Indeed, no less a bastion of socialist radicalism than the International Monetary Fund has argued in a recent study that ‘going for growth today and dealing with our debts tomorrow’ is a good idea. They argue that cutting spending too quickly could damage the economic recovery.

“Unwinding public intervention too early,” the IMF argues, “could jeopardise progress in securing a sustained economic recovery… One of the key lessons from experiences of similar crises is that a premature withdrawal of policy stimulus can be very costly, particularly if the financial system is weak. Thus, in the current context, the potential risks associated with an early withdrawal of policy stimulus seem to outweigh the risks of maintaining it for longer than possibly needed.”

So what is Osborne rambling on about? In his Mais Lecture in February, ‘A New Economic Model’, Osborne laid out his economic theory most clearly, saying that, “[p]erhaps the most significant contribution to our understanding of the origins of the crisis has been made by Professor Ken Rogoff, former Chief Economist at the IMF, and his co-author Carmen Reinhart.

“As Rogoff and Reinhart demonstrate convincingly, all financial crises ultimately have their origins in one thing – rapid and unsustainable increases in debt….. So while private sector debt was the cause of this crisis, public sector debt is likely to be the cause of the next one. As Ken Rogoff himself puts it, “there’s no question that the most significant vulnerability as we emerge from recession is the soaring government debt. It’s very likely that will trigger the next crisis as governments have been stretched so wide.” The latest research suggests that once debt reaches more than about 90% of GDP the risks of a large negative impact on long term growth become highly significant.”
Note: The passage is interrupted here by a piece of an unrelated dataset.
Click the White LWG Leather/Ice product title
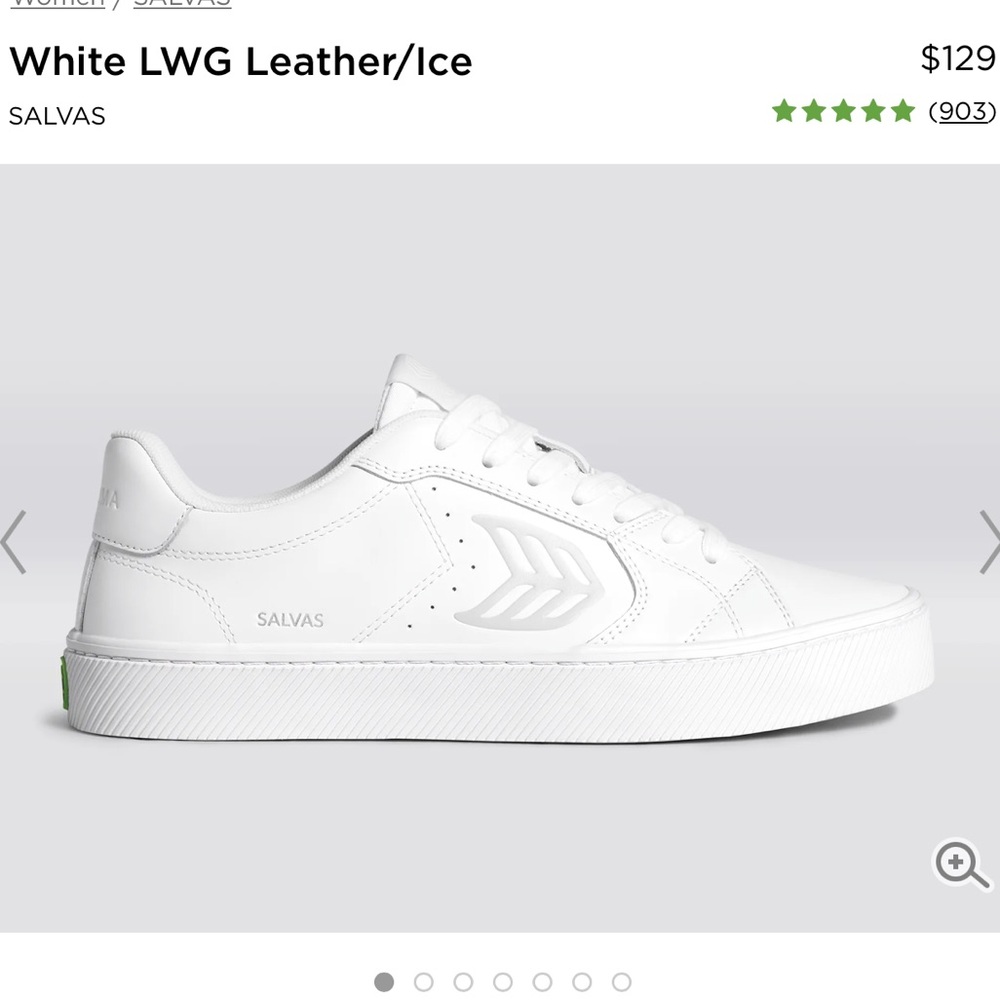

This 90% figure is getting bandied about a lot and also comes from Reinhart and Rogoff’s book. However, in the book this 90% figure plays little to no role. And in a recent Financial Times article Reinhart and Rogoff warn against introducing massive cuts. They write, “[g]iven the likelihood of continued weak consumption growth in the US and Europe, rapid withdrawal of stimulus could easily tilt the economy back into recession.”

Other economists have been even more disparaging of Conservative plans for cuts and their theoretical ‘justification’ for them. Nobel Laureate and former World Bank Chief Economist Joseph Stiglitz referred to Tory plans to cut spending as “incredulous”. He likened their proposals to those of Herbert Hoover, the US President who oversaw the development of the Great Depression, by calling the Tories “Hooverites”.

Stiglitz is even harsher with the notion bandied about by the Tories that Britain is about to turn into Greece and is at risk of default. He says to Osborne, “I say you’re crazy – economically you clearly have the capacity to pay. The debt situation has been worse in other countries at other times. This is all scaremongering, perhaps linked to politics, perhaps rigged to an economic agenda, but it’s out of touch with reality.”

And indeed Stiglitz is right. But not only has the debt situation been worse in other countries, historically it’s been worse in the UK. Indeed, for the entire period of the industrial revolution the UK had public debt above the supposed threshold of 90%. UK public debt went first over 90% in 1746 and did not come down below 90% until 1863. That’s unsustainable debt being sustained for a period of 117 years!

That is not to say that this level of debt can be taken on without costs. Rather it merely shows that the notion that the UK is on the verge of disaster unless the deficit is cut and public debt is taken under control. The UK is not on the verge of disaster. But up and down the length of the country, workers are suffering from unemployment and neither the Tories, Labour nor Lib Dems seem to be all that fussed about it.